▶ _Reading passage_:

HUANG v Minister for Immigration

Case

[2006] FMCA 1277

22 August 2006


FEDERAL MAGISTRATES COURT OF AUSTRALIA

HUANG v MINISTER FOR IMMIGRATION & ANOR [2006] FMCA 1277
MIGRATION – Visa – student visa – Review of Migration Review Tribunal decision – Breach of condition 8202 – failure of Applicant to appear.
Migration Act 1958, ss.116, 474
Gerhard v MIMA (2003) FCA 495
Liu v MIMA (2004) FCA 1058
MIMIA v Nguyen (2002) FCA 460
Patsanza v MIMIA (2001) FCA 734
SHIH v Minister for Immigration and Another (2005) FMCA 1021
Tian v the Minister for Immigration and Multicultural and Indigenous Affairs (2004) FCAFC 238
Yu v Minister for Immigration and Multicultural and Indigenous Affairs (2004) FMCA 206
Applicant: GENGXU HUANG
First Respondent: MINISTER FOR IMMIGRATION & MULTICULTURAL & INDIGENOUS AFFAIRS
Second Respondent: MIGRATION REVIEW TRIBUNAL
File Number: BRG 98 of 2006
Judgment of: Baumann FM
Hearing date: 22 August 2006
Delivered at: Brisbane
Delivered on: 22 August 2006

REPRESENTATION

No Appearance by the Applicant
Counsel for the Respondents: Ms Wheatley
Solicitors for the Respondent: Clayton Utz

ORDERS

  1. That the Application be dismissed.

  2. That the Applicant pay the Respondent’s costs of the Application fixed in the sum of $5000.00.

▶ _Data_:
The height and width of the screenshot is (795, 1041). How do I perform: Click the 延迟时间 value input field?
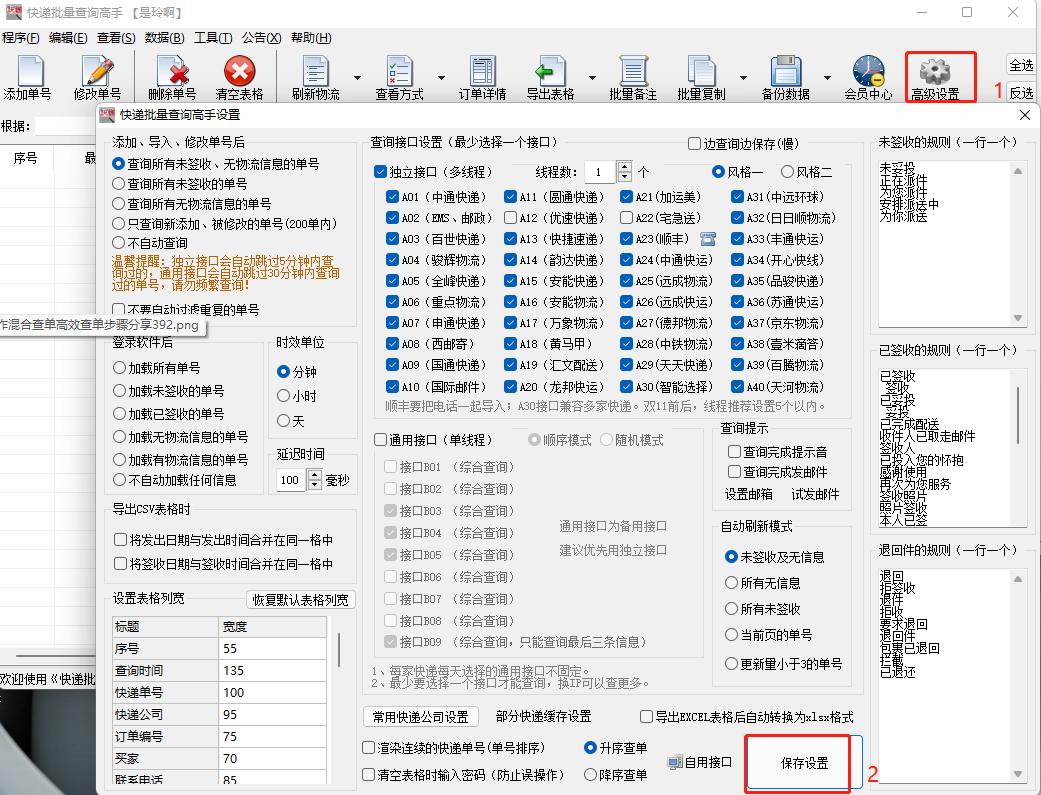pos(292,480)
==
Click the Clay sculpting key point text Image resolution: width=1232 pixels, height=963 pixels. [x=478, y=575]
--
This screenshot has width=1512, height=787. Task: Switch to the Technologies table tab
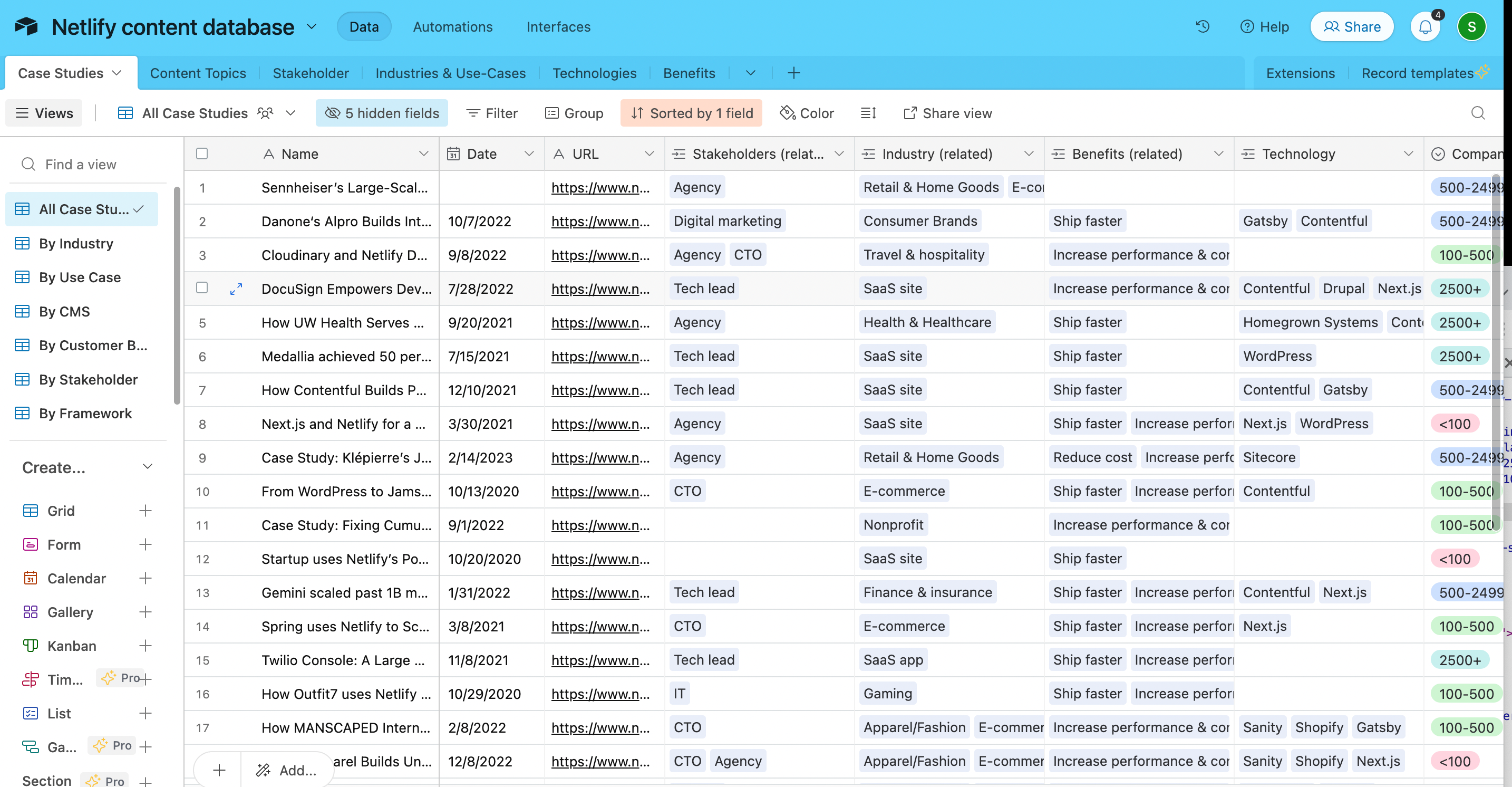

▶ _Objective_: Retype the stretch of the Huang court judgment above from "REPRESENTATION" through "Application be dismissed.", keeping every word and mark unchanged.

▶ _Exercise response_:
REPRESENTATION

No Appearance by the Applicant
Counsel for the Respondents: Ms Wheatley
Solicitors for the Respondent: Clayton Utz

ORDERS

  1. That the Application be dismissed.